• _Instruction_:
Rewrite the rows from the start of the records up to and including the line with "コメントはまだありません (522, 353)" as a two-column CSV with the columns "request" and "answer". Include one row per request, place each value in a single quoted field, and replace any line breaks with spaces.

• _Dataset records_:
▬▬▬▬▬▬▬▬▬▬
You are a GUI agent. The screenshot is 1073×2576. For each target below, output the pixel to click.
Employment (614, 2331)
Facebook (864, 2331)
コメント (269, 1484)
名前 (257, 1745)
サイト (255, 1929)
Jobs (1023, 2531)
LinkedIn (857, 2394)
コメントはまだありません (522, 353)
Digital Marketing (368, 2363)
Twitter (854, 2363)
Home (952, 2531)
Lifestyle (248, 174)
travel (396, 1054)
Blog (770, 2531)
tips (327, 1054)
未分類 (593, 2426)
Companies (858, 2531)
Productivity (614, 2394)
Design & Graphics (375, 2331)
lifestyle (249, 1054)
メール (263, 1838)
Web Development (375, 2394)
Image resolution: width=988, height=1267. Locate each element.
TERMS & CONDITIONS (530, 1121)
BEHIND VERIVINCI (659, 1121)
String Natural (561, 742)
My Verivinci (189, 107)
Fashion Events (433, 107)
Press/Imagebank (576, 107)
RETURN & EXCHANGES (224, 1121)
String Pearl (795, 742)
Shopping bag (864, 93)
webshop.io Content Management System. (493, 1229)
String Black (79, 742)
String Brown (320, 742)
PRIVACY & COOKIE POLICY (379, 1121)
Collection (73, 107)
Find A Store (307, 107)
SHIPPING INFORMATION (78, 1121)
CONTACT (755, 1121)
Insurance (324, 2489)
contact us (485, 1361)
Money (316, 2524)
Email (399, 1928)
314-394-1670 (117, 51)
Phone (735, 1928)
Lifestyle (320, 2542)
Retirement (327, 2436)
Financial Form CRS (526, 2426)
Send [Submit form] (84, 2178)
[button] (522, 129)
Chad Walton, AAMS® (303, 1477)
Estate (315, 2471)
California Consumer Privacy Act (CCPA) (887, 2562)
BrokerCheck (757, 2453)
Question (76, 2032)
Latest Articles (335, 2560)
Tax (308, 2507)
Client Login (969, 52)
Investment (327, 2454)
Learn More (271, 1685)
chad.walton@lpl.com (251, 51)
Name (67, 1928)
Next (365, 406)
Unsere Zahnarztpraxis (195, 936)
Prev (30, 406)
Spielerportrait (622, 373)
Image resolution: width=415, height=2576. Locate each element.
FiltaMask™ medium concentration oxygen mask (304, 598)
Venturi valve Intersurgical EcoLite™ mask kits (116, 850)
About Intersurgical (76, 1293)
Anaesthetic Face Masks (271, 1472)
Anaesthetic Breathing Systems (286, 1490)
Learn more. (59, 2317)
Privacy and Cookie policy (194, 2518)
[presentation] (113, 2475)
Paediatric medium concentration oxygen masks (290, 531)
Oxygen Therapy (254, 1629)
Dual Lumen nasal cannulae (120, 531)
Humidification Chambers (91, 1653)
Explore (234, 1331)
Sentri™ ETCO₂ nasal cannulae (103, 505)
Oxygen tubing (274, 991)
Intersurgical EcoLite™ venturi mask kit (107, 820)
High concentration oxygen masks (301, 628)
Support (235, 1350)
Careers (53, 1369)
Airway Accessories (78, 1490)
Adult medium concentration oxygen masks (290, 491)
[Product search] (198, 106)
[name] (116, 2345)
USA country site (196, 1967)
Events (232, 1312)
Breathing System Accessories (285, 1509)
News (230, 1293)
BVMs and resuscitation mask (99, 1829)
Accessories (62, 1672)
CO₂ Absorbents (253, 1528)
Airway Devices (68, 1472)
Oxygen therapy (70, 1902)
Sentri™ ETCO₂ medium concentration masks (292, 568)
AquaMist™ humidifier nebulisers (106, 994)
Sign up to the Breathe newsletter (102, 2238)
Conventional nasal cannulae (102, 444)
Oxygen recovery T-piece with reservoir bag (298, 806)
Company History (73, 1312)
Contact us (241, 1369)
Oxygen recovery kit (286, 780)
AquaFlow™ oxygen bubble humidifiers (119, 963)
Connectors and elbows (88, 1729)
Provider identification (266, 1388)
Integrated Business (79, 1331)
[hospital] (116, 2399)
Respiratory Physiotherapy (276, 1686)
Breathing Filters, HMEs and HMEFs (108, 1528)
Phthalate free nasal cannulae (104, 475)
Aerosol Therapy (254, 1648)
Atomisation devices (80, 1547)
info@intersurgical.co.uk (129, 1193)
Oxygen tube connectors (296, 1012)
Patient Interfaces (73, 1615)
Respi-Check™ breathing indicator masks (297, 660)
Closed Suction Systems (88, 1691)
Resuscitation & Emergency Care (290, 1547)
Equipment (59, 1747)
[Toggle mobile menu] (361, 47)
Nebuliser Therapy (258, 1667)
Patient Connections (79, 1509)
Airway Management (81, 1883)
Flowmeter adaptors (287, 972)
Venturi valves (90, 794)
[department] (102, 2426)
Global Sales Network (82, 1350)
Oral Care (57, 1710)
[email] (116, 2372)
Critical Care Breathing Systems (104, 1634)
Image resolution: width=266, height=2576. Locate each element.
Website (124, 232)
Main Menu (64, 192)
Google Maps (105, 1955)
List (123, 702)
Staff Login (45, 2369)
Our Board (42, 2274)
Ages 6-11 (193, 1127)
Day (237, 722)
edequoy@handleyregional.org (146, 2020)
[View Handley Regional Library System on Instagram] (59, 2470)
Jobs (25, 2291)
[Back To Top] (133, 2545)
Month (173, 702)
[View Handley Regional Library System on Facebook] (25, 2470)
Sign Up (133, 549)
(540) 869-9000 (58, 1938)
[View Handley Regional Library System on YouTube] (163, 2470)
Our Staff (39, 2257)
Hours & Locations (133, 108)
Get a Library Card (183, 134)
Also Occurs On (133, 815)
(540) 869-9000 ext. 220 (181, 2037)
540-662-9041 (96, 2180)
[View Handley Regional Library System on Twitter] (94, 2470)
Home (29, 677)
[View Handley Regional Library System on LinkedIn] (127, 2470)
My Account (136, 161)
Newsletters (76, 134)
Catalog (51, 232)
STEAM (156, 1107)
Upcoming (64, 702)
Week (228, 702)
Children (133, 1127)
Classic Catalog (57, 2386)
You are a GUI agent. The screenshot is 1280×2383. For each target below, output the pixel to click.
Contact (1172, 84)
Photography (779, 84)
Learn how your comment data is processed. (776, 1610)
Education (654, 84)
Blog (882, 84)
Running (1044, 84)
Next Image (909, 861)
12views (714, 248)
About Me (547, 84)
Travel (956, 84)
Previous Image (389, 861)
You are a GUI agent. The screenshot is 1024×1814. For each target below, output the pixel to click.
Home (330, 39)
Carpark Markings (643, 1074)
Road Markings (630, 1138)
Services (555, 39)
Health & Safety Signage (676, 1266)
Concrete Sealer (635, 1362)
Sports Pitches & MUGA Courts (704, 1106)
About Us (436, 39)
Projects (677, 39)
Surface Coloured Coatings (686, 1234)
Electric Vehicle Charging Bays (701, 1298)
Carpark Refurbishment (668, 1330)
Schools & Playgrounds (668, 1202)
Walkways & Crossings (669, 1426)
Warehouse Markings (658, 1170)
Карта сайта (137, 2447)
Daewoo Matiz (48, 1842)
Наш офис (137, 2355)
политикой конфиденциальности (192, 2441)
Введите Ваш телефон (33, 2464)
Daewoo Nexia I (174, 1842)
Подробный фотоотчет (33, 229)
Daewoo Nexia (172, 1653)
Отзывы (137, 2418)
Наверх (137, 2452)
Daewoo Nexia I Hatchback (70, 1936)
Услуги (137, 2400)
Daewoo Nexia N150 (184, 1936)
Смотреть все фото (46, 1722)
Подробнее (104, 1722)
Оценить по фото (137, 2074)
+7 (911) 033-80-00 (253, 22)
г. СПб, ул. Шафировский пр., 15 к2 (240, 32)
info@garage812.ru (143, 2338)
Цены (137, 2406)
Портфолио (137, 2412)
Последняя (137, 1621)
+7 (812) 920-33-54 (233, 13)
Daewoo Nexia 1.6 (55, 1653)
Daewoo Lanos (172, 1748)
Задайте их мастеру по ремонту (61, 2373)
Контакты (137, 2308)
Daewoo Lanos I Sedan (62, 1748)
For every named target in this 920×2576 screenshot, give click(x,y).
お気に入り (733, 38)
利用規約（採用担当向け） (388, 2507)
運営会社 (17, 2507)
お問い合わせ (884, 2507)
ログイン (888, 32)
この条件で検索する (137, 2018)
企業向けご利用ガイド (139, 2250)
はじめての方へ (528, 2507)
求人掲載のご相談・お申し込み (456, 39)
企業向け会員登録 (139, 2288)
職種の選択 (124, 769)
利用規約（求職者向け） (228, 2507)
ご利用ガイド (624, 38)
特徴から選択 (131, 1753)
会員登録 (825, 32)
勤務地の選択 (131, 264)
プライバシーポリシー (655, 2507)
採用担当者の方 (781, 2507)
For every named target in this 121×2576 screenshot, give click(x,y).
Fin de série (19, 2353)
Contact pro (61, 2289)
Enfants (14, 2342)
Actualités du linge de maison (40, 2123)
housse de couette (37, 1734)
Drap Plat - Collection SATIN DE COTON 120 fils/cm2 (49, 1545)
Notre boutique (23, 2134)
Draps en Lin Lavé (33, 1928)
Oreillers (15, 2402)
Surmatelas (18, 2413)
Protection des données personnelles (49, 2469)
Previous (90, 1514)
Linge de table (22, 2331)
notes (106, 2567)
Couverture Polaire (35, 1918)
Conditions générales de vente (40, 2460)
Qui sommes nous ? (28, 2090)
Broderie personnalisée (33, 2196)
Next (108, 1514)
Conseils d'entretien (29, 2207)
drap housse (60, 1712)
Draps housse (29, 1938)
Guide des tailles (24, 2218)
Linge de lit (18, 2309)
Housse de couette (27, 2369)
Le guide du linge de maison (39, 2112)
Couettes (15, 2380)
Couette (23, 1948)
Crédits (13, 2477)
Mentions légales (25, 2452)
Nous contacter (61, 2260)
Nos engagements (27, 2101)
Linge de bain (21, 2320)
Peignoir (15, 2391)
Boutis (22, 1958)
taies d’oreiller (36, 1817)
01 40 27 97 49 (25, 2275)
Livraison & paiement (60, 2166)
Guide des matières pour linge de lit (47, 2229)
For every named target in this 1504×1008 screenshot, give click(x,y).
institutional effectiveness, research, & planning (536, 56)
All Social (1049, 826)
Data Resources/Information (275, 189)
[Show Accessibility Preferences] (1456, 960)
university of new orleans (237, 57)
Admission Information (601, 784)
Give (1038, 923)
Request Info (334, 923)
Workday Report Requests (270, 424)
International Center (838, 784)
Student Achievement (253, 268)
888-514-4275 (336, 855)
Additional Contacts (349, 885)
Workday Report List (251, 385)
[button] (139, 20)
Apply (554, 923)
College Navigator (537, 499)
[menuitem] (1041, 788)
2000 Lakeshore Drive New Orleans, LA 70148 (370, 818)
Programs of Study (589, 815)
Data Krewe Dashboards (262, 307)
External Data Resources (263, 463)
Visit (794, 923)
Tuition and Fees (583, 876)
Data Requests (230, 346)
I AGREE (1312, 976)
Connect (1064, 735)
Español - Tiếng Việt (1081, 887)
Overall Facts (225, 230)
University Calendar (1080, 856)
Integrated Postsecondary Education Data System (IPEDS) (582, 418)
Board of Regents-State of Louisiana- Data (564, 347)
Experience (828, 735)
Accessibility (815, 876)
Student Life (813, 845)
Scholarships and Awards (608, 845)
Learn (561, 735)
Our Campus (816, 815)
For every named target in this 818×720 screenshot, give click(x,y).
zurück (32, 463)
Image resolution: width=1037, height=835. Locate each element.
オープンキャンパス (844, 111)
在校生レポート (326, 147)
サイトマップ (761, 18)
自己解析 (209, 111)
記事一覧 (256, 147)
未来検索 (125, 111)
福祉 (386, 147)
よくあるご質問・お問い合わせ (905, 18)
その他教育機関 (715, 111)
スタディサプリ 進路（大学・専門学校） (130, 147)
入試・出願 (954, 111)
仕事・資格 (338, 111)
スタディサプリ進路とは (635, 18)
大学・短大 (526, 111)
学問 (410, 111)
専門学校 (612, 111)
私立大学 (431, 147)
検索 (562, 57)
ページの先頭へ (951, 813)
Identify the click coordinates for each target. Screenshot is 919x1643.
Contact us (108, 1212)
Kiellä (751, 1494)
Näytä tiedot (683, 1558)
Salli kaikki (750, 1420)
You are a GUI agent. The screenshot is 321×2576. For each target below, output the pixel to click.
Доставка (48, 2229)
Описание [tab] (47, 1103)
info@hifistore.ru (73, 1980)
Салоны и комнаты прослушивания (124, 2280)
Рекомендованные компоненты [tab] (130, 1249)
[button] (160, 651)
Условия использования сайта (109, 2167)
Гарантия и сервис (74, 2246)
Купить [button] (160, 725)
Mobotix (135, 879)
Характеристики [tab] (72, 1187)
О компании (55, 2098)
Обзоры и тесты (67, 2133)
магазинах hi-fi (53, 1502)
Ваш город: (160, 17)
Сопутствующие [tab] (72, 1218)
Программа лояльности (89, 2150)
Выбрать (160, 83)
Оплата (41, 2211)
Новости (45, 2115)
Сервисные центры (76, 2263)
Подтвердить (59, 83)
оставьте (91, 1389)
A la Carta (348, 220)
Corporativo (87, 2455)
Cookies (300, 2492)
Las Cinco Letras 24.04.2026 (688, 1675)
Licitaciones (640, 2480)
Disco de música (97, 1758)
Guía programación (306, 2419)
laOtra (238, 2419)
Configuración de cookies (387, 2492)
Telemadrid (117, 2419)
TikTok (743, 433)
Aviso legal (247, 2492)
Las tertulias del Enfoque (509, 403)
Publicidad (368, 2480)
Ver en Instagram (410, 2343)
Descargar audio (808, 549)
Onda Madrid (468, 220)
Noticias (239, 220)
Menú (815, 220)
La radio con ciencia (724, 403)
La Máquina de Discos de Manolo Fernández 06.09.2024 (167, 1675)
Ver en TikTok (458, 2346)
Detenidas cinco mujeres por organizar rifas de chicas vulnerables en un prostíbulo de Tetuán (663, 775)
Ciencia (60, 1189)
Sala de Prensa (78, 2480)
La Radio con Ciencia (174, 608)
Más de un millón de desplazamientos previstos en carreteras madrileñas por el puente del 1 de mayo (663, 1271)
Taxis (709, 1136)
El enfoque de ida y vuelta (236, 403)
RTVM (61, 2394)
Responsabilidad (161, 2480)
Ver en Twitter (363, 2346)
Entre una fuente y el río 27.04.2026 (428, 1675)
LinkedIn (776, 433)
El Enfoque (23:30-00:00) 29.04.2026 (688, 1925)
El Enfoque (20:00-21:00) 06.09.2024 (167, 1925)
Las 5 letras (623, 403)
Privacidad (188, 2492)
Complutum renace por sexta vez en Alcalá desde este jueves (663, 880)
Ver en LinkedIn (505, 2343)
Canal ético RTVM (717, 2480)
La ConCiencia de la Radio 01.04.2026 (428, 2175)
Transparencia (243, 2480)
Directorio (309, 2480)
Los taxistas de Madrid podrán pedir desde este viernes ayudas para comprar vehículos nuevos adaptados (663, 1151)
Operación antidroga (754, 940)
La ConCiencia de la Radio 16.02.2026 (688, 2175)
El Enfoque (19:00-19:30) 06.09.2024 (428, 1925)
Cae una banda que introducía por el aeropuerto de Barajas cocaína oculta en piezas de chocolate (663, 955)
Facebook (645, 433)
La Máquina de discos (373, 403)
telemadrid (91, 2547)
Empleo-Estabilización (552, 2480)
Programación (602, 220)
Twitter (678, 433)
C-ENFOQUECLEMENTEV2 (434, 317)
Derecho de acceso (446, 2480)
▬▬▬▬▬▬▬▬▬▬
• _The answer_:
request,answer
"You are a GUI agent. The screenshot is 1073×2576. For each target below, output the pixel to click. Employment","(614, 2331)"
"Facebook","(864, 2331)"
"コメント","(269, 1484)"
"名前","(257, 1745)"
"サイト","(255, 1929)"
"Jobs","(1023, 2531)"
"LinkedIn","(857, 2394)"
"コメントはまだありません","(522, 353)"